- [Wpisy ze zbioru danych]
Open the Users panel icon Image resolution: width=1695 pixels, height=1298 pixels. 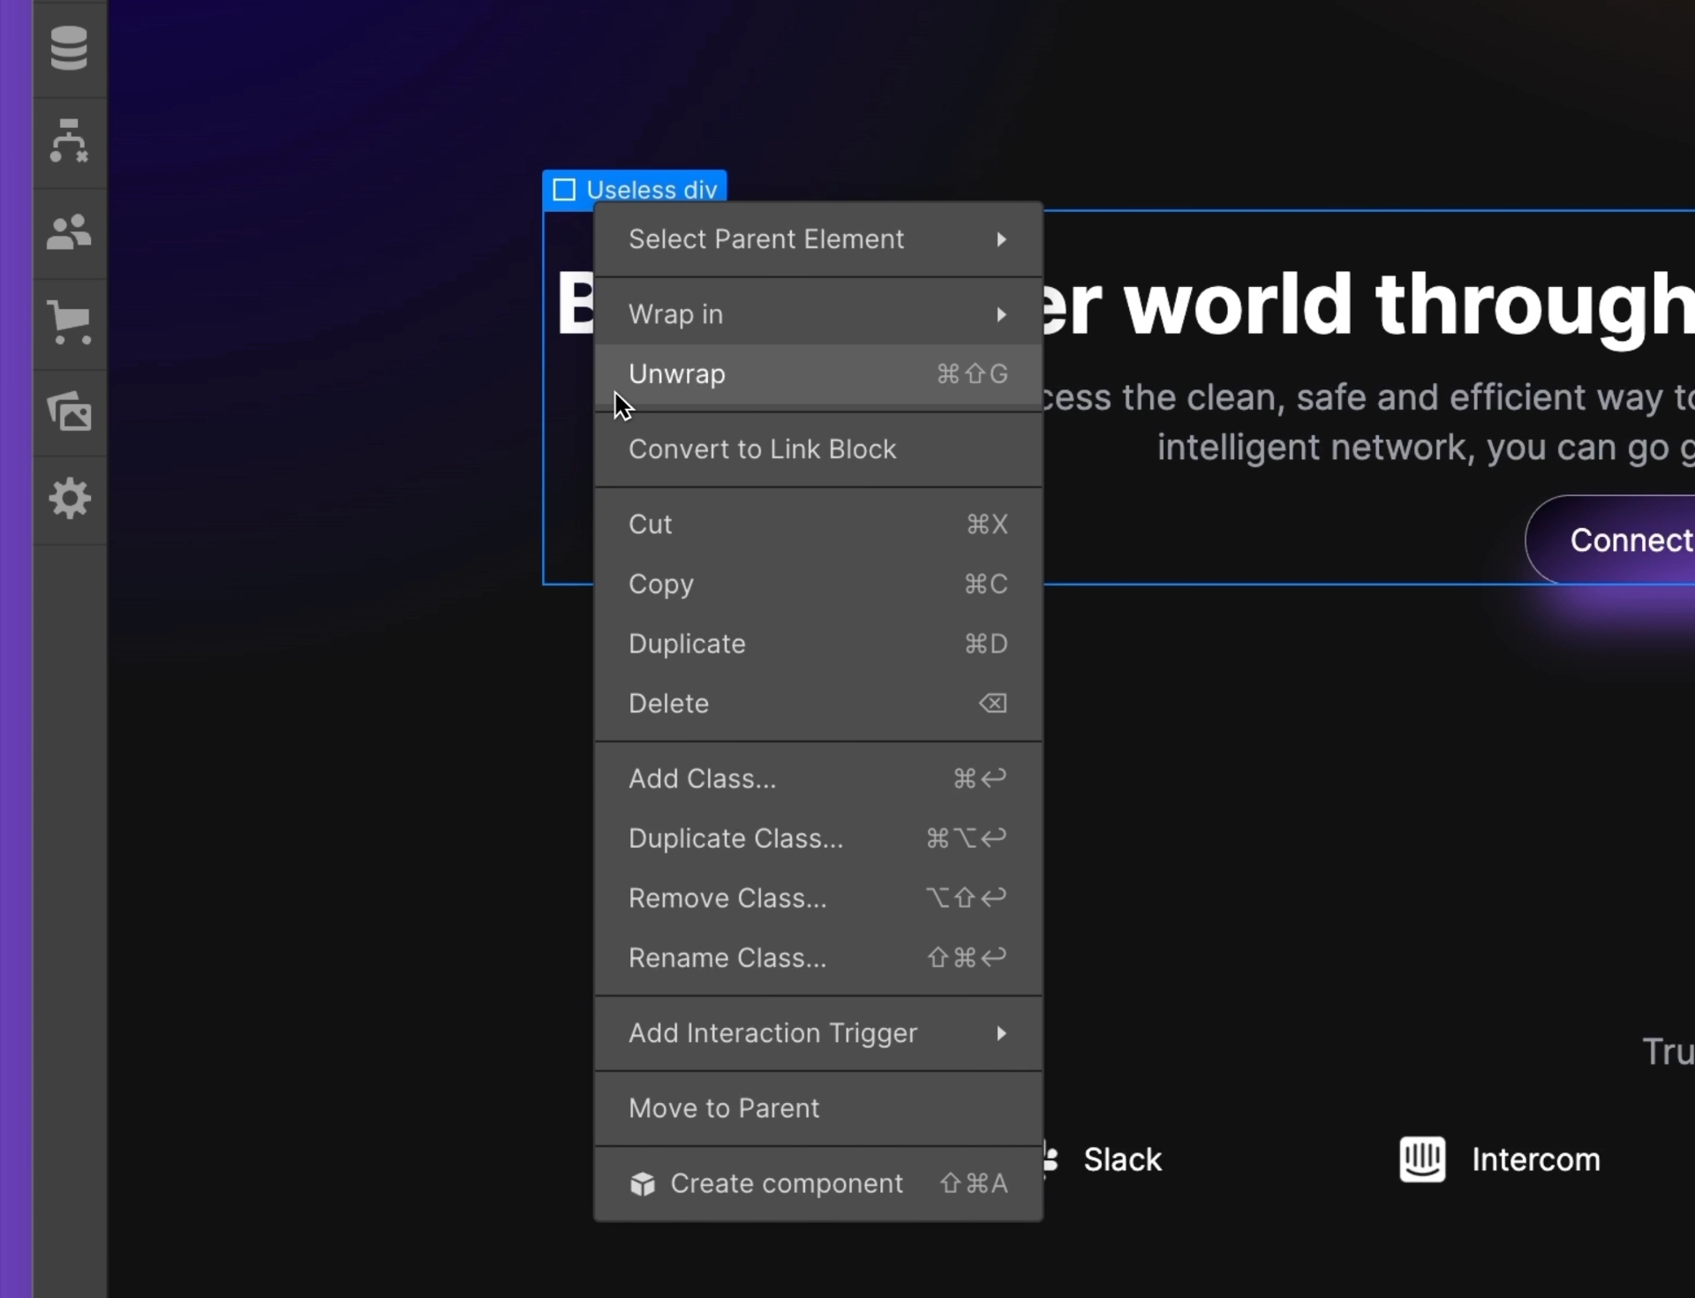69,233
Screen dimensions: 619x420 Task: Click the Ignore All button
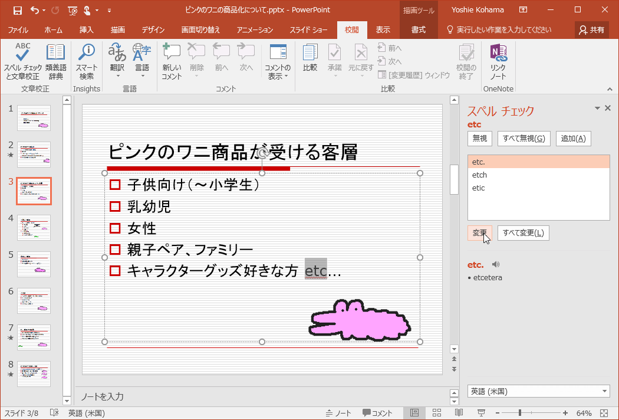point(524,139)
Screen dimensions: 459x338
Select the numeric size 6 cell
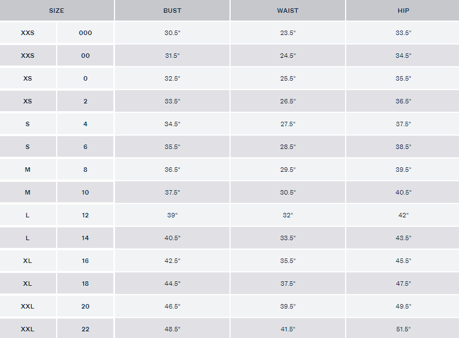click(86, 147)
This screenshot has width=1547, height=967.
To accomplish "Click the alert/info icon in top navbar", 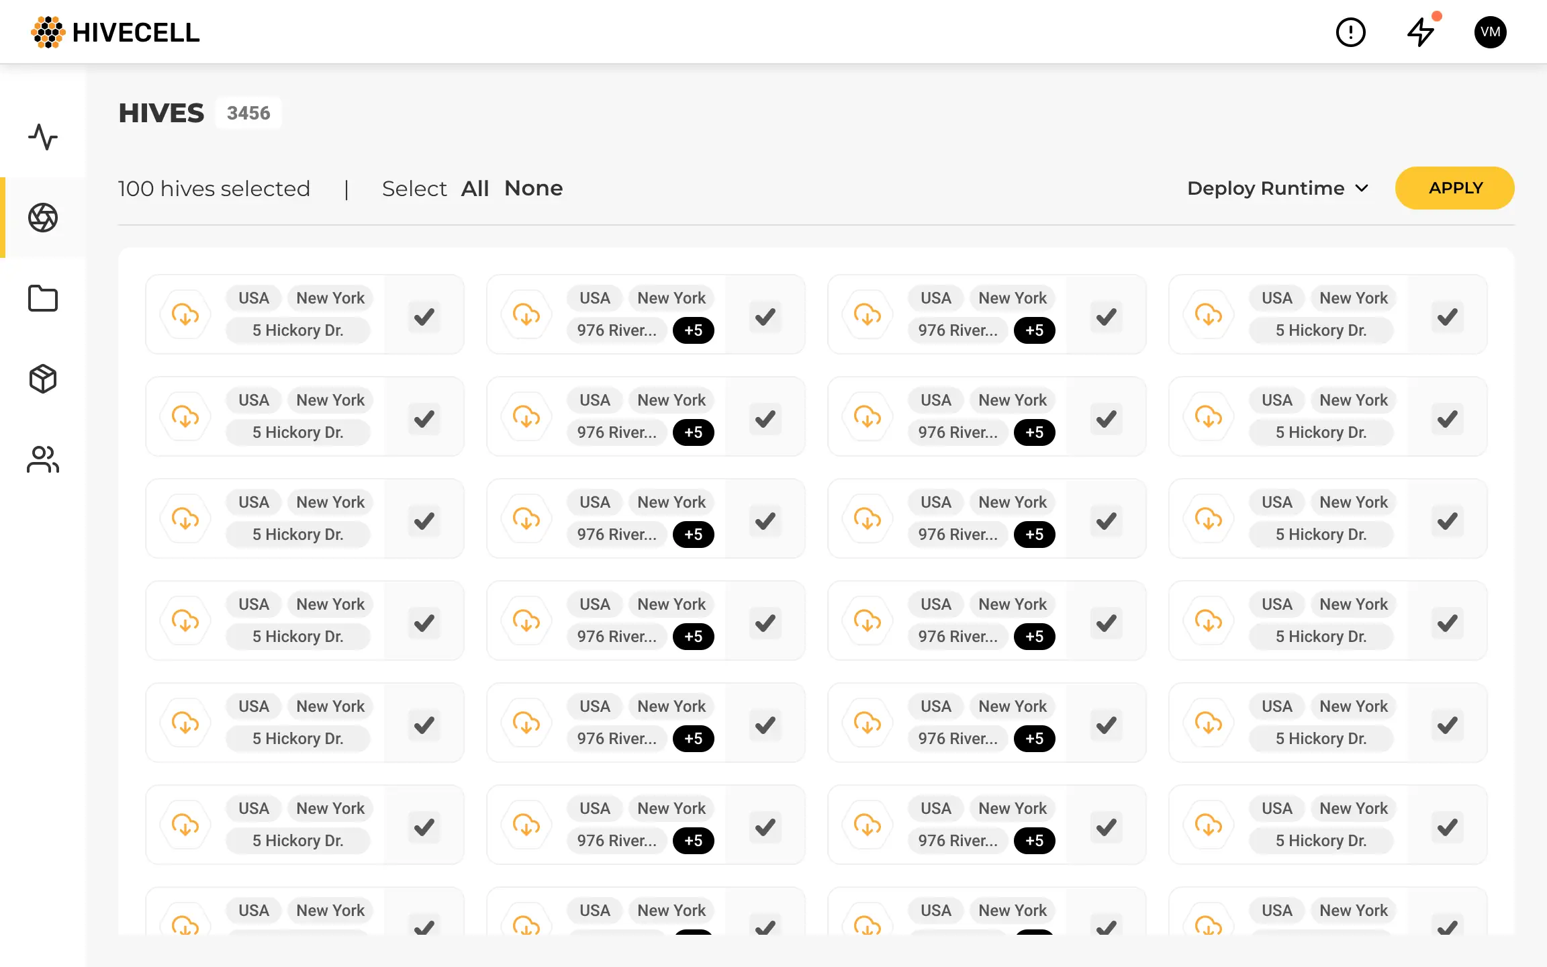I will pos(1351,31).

--

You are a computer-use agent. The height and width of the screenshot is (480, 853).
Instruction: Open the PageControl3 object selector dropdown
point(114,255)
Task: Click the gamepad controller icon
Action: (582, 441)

- [Cel zadania]
Policz wiersze powyższych wpisów, w których występuje ciąg „Task”. Podaj wyłącznie liczbę.

- [Pełna odpowiedź]
2